[I18n-sig] Passing unicode strings to file system calls
Martin v. Loewis
martin@v.loewis.de
18 Jul 2002 00:11:10 +0200
"M.-A. Lemburg" <mal@lemburg.com> writes:
> > - it may not know what variables to consider. In particular, on Unix,
> > it tries LANGUAGE, LC_ALL, LC_CTYPE, and LANG. In doing so, it makes
> > a number of errors when trying to find the encoding:
>
> That's the search order which GNU readline uses (at least
> at the time I wrote the code).
GNU readline does not check LANGUAGE, and it uses setlocale if
available (so you are talking about rarely-used fallback code).
> > - it misses that LANGUAGE can contain contain colons to denote
> > fallbacks, on GNU/Linux; with
> > LANGUAGE=german:french LANG=de_DE.UTF-8, it returns
> > ['de_DE', 'french']
> > This is even worse: french is not the name of an encoding
>
> Interesting. Is the format documented somewhere ? It should be
> easy to fix this.
Of LANGUAGE? I believe it's documented in the gettext documentation.
> > - it may not know the syntax of the environment variables. For
> > example, the current implementation breaks for "de_DE@euro"; this is
> > an SF bug report.
>
> This should be fixable too. What does the '@euro' mean ? Does it
> have to do with currency ?
In a way. It is a "locale variant". A variant could be just about
anything. Common variants are @euro (used to denote the variant that
has the Euro for LC_CURRENCY), @nynorsk (used to tell apart the two
Norwegian languages - now nb and no), and @xim, used for X Input
Methods (like @xim=kinput2). It could be used for many other things,
too.
You can fix the parsing of the variants, but you cannot infer the
encoding.
> Sure, but you normally only get the locale name and then
> have to make an educated guess for the encoding.

• Stored rows:

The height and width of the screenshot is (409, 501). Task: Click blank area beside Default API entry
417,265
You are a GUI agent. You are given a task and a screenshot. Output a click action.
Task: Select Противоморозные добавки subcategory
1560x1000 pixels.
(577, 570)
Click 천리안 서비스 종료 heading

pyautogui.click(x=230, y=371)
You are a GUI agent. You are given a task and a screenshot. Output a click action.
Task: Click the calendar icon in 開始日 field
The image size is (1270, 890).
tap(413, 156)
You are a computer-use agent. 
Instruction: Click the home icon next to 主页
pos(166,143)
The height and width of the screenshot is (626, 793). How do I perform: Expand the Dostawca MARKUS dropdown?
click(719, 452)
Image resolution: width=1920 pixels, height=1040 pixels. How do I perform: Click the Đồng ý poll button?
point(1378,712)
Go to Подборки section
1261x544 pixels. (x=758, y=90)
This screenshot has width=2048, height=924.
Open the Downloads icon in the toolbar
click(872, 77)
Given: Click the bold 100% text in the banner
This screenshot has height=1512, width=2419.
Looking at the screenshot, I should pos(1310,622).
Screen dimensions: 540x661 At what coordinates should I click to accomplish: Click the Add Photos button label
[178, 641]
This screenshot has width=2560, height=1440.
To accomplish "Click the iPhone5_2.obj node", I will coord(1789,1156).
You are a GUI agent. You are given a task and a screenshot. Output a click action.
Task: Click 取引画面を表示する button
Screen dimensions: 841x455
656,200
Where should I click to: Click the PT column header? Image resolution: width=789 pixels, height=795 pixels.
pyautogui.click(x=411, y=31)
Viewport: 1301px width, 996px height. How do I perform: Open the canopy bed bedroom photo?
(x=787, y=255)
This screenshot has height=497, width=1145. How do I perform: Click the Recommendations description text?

• Work instructions:
a) In the mailing list message, what is the @euro variant used to denote?
b) For each statement, say whether the mailing list message supports it, and quote the deciding words: (i) GNU readline checks the LANGUAGE variable. (ii) The @nynorsk variant is used to tell apart two Norwegian languages. (iii) The current implementation breaks for "de_DE@euro".
The data was taken from a different source than the mailing list message.

• Responses per task:
a) The variant that has the Euro for LC_CURRENCY.

b)
(i) No: "GNU readline does not check LANGUAGE"
(ii) Yes: "@nynorsk (used to tell apart the two Norwegian languages"
(iii) Yes: "the current implementation breaks for "de_DE@euro""